Data skewed by bots and fake traffic can cause material harm to an organization's health. A business's ability to forecast revenue, plan budgets and headcount growth, understand trends, optimize marketing and sales performance — all of these crucial functions are at risk when the data is off by 10% to 20% (and sometimes even higher). Our own recent study found that 27% of all organic and direct traffic was invalid and that the midsize and enterprise organizations lose $697 billion a year due to data skewed by fake traffic. A study by LeadJen found that sales and marketing departments lose 546 hours and over $20,000 per sales rep annually from using bad data, and research by MIT estimated "the cost of bad data to be 15% to 25% of revenue for most companies."

Ultimately, the problem of fake traffic and bots is becoming a strategic threat to the well-being of data-driven organizations, and as a result, many companies are recognizing the need to secure their investment in data, ensuring their operation remains clean. Unusual behavior and movement patterns on-site, sharp spikes in traffic at atypical times and increases in traffic from certain sources or geolocations can all raise red flags for data-driven professionals.
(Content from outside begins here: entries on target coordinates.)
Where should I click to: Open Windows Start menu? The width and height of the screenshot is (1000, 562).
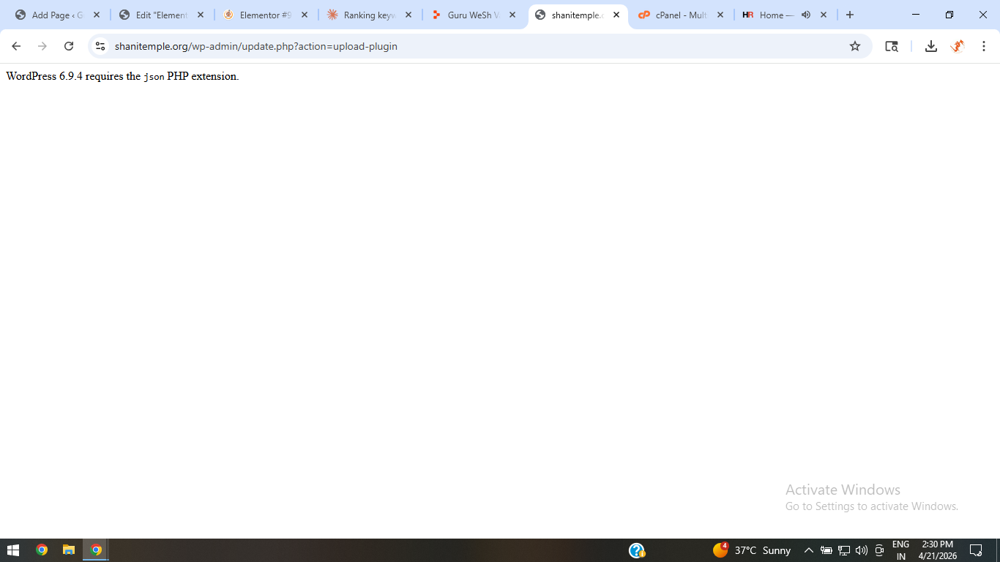pyautogui.click(x=13, y=550)
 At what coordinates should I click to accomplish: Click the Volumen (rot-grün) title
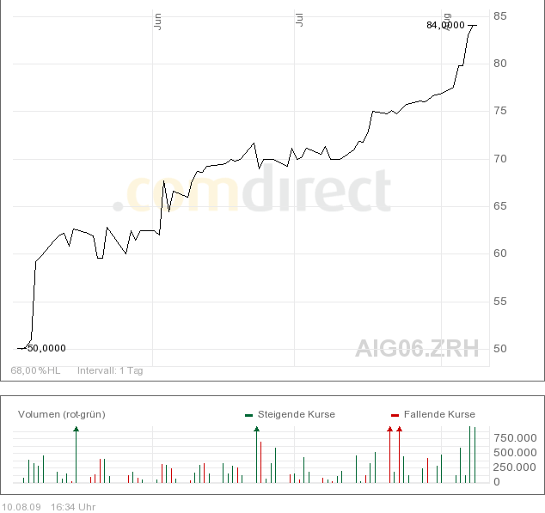(x=61, y=414)
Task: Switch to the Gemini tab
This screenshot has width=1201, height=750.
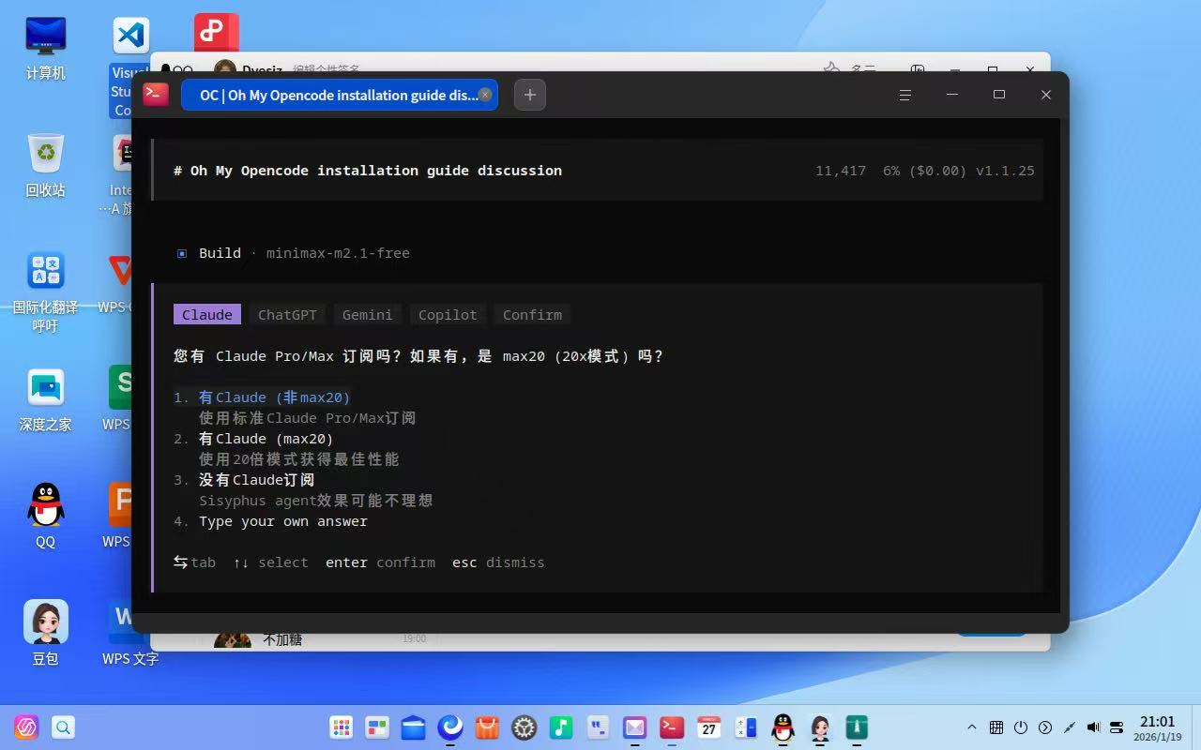Action: click(x=367, y=314)
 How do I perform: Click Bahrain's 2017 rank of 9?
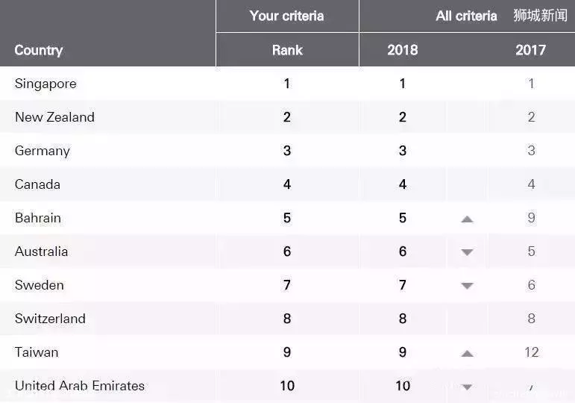tap(531, 218)
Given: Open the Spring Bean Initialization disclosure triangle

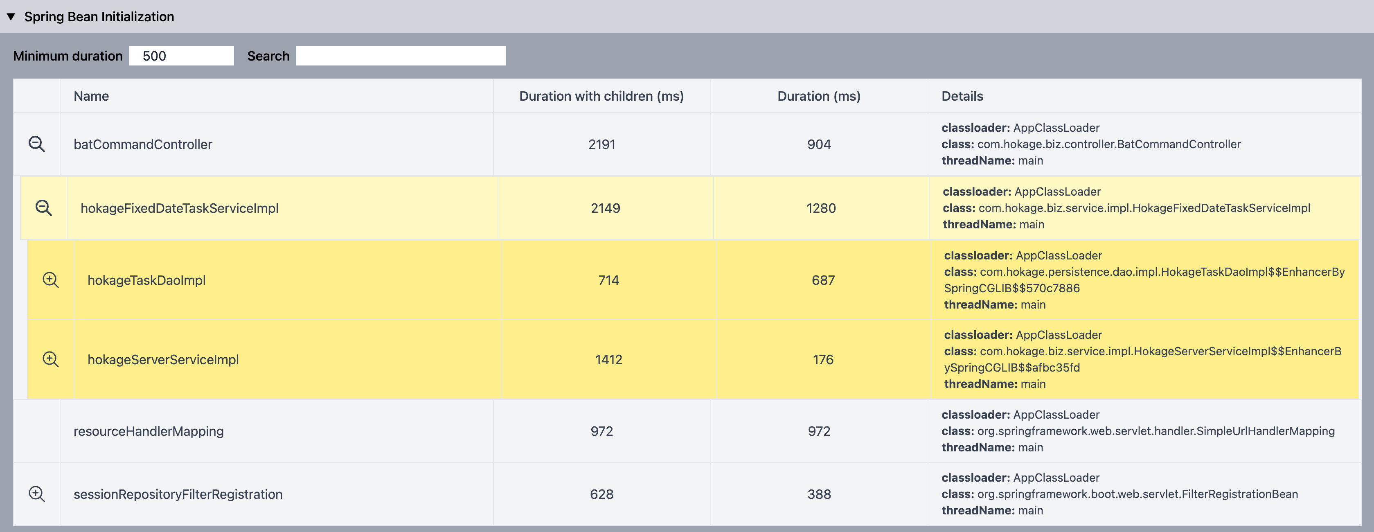Looking at the screenshot, I should 12,17.
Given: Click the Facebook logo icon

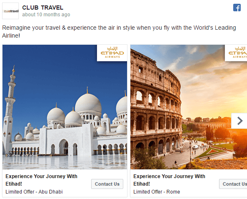Looking at the screenshot, I should pyautogui.click(x=237, y=8).
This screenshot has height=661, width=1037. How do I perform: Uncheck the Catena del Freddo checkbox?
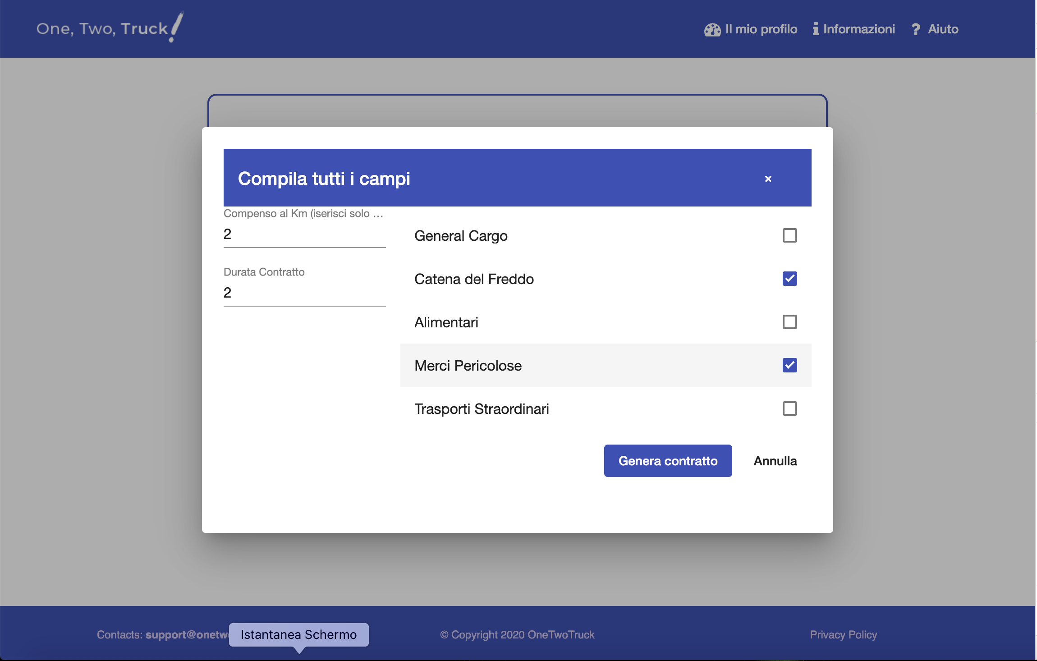pyautogui.click(x=789, y=279)
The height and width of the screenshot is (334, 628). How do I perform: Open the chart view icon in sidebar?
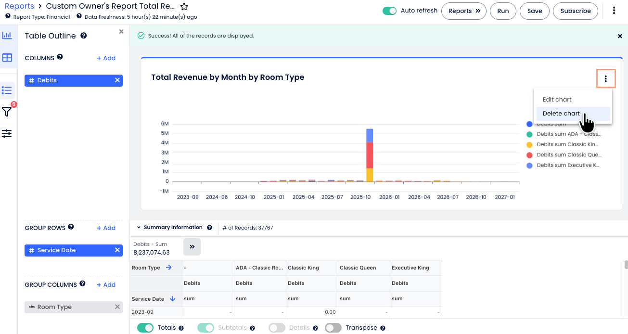7,36
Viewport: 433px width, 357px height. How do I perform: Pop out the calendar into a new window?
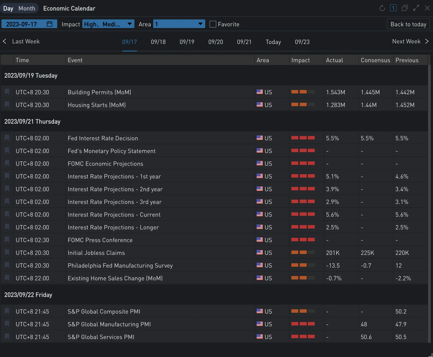point(405,8)
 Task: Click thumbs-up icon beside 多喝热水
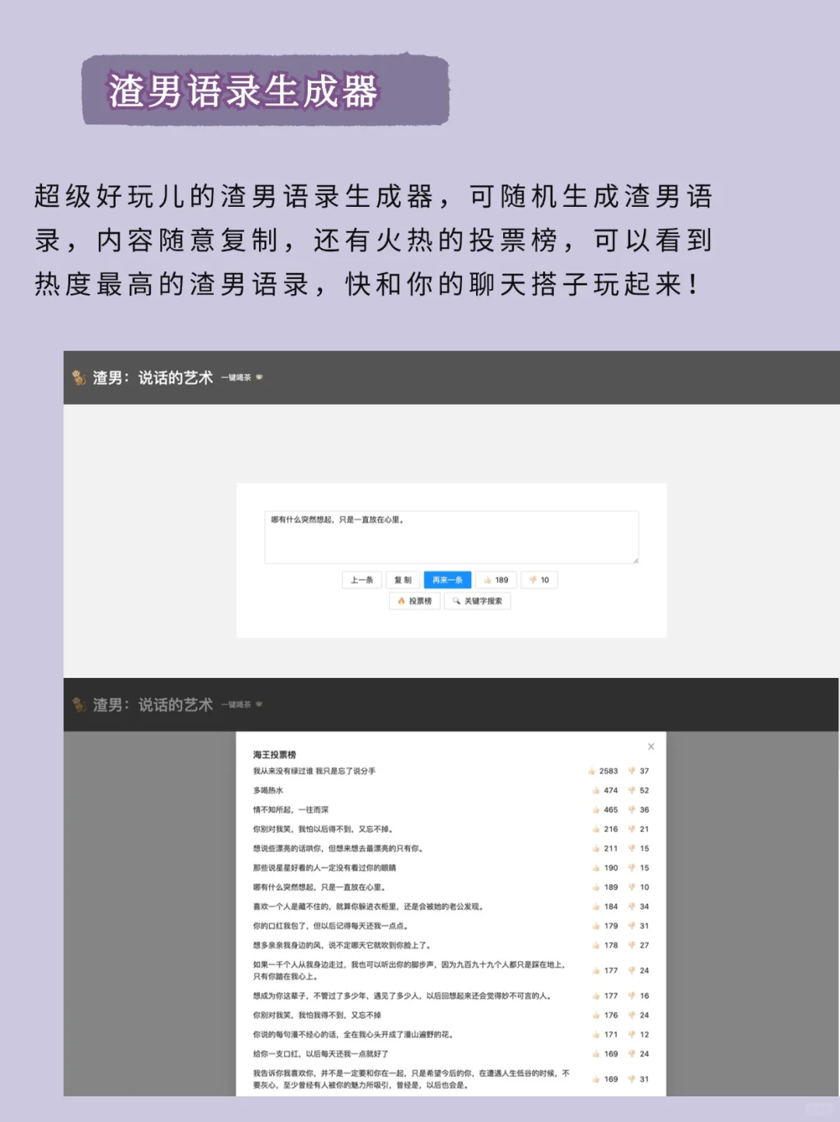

While the best step is to deploy proper security measures, organizations should — at the very least — be on the lookout for suspicious traffic trends, conversion rates that don't add up, CRM leads that seem off and any other activity that could be indicative of data contamination. Some manual work identifying and filtering out potentially harmful traffic from advertising campaigns, website pages and other digital assets is also a good start. Still, some false positives can occur, and bots do their best to appear human-like. Consider incorporating go-to-market cybersecurity, as this can typically be the most accurate way to ensure decisions are being made based on accurate data.